The chairman of the House Intelligence Committee on Sunday warned there was “mounting evidence” Syrian President Bashir Assad has used chemical weapons, and said the "red line" calling for a U.S. response “has been crossed.”
“When you look at the whole body of information over the last two years, there is mounting evidence that the Assad regime has used at least a small quantity of chemical weapons throughout the course of this conflict," said Chairman Mike Rogers (R-Mich.) on CBS’s “Face the Nation.”
President Obama, who was in Israel earlier this week during a three-day tour of the region, vowed that he would investigate the reports, and said that the use of chemical weapons would be a “red line” inviting U.S. action. Such an attack would be a “game changer,” Obama added.
Asked if Obama should take action, Rogers said "that red line has been crossed."
The chairman said top GOP and Democratic members of the Senate and House Intelligence committees believe that "if we're going to do something, now is the time."
"If we are going to have any hope for any diplomatic solution to stop the wholesale slaughter — up to 70,000 and more — in Syria, which is now spilling up to the doorstop of Israel ... this is a growing destabilizing event. The fact that they have put chemical weapons in a position to use, and I believe have intent, and at some course during the last two years have used some quantity of chemical weapons, this needs to be a game changer," Rogers noted.
He warned that administration "indecision in this case" would be dangerous.

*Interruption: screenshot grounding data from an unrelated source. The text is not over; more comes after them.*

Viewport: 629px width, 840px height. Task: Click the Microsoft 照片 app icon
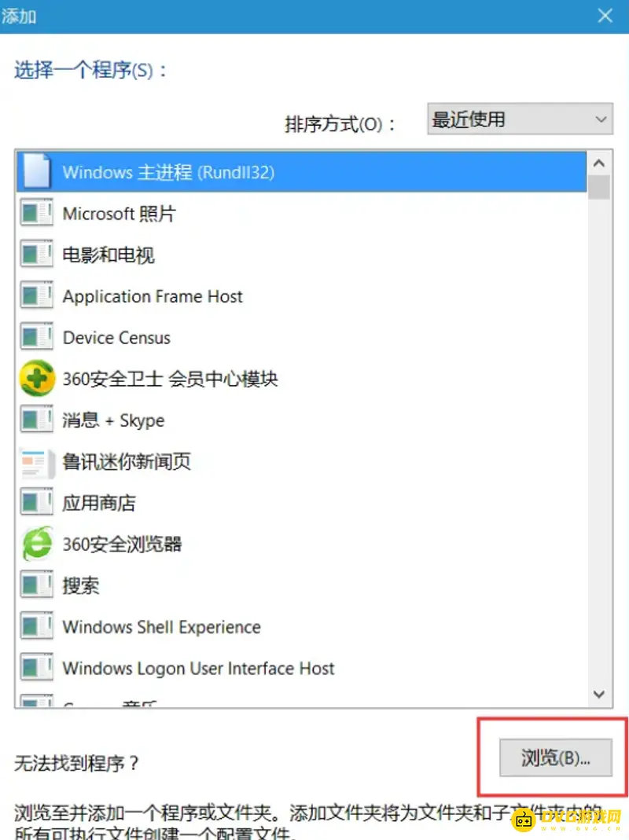pyautogui.click(x=37, y=213)
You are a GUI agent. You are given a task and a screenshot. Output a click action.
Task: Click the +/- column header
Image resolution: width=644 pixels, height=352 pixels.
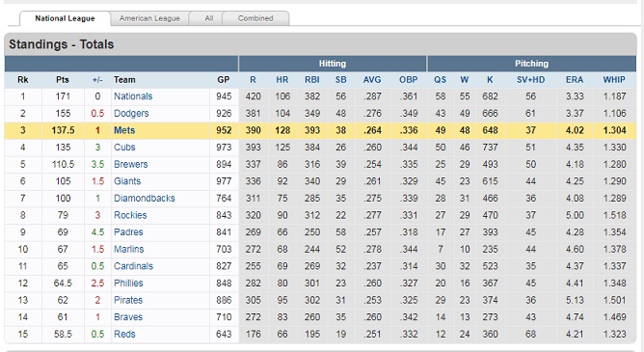[97, 80]
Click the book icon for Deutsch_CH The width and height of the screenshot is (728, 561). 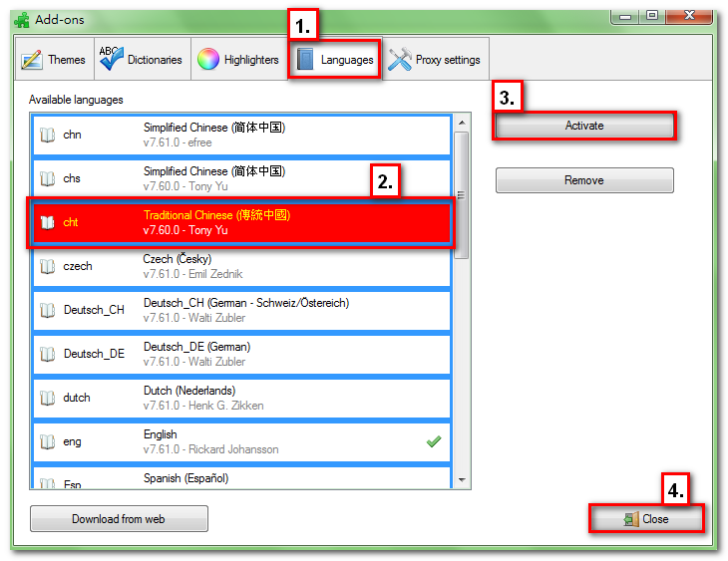tap(47, 311)
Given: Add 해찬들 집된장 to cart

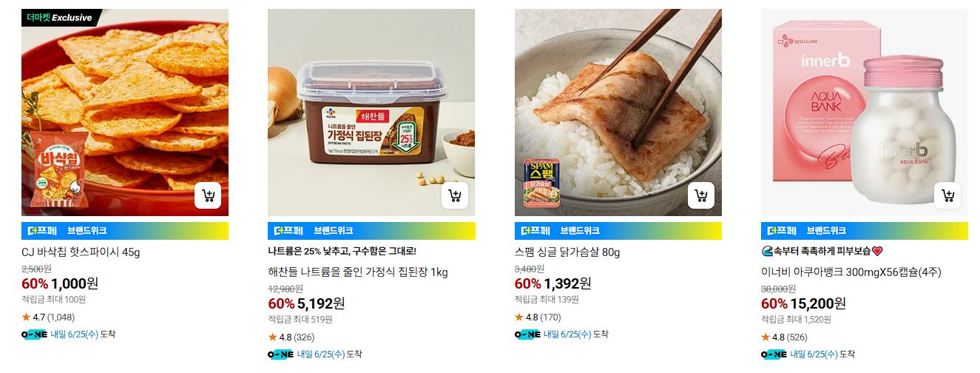Looking at the screenshot, I should pyautogui.click(x=455, y=195).
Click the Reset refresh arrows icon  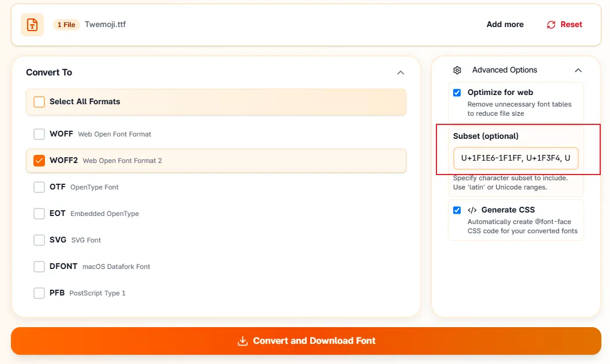[551, 25]
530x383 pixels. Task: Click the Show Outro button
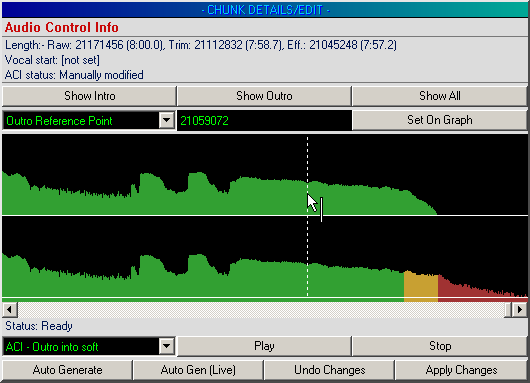click(x=264, y=96)
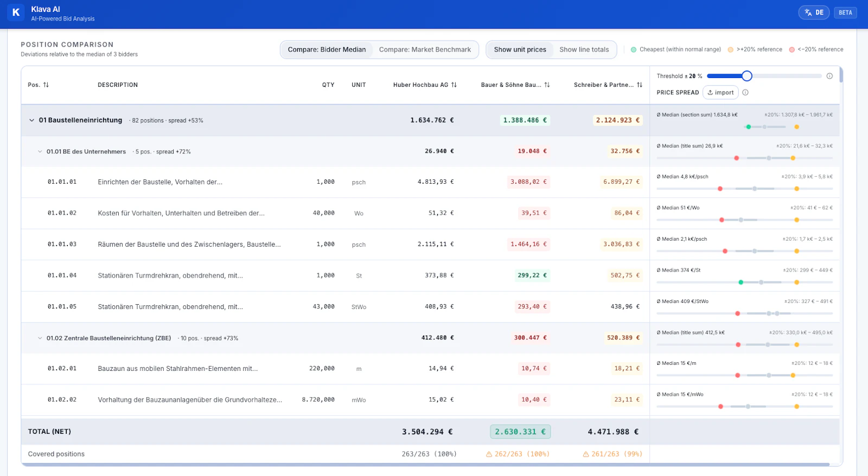Click the BETA badge

coord(845,12)
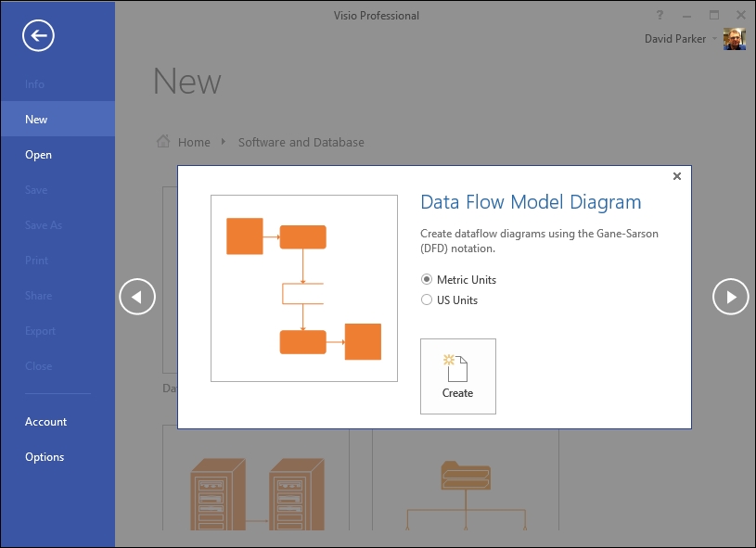Select the US Units radio button
756x548 pixels.
426,299
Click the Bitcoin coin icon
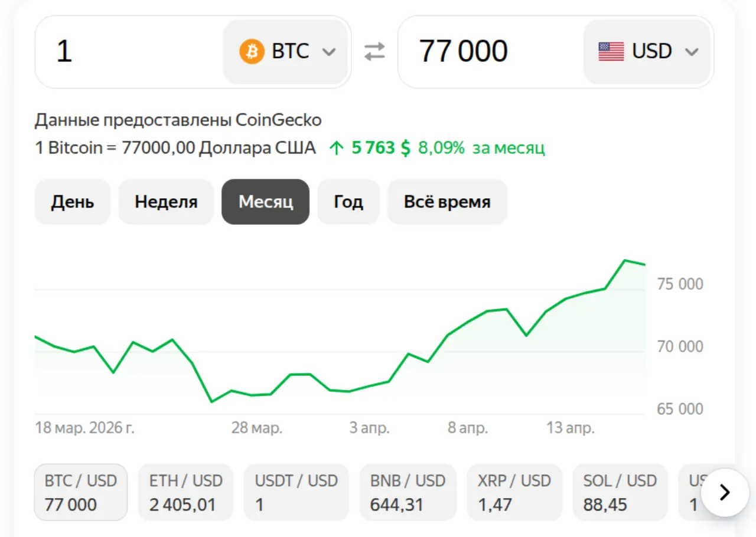Image resolution: width=756 pixels, height=537 pixels. coord(252,51)
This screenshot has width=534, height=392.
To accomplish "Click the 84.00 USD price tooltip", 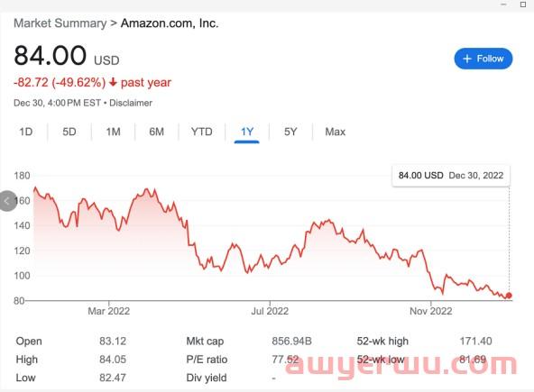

The White House hopes to reach a diplomatic solution to end the conflict, which has dragged on for more than two years, but lawmakers from both sides are intensifying calls for the administration to do more to aid the Syrian rebels.
Sens. Lindsey Graham (R-S.C.) and John McCain (R-Ariz.) on Tuesday called for arming opposition forces and launching strikes against Assad’s missile batteries. Rep. Eliot Engel (D-N.Y.) has introduced legislation in the House to provide weapons to some rebel groups vetted by the administration.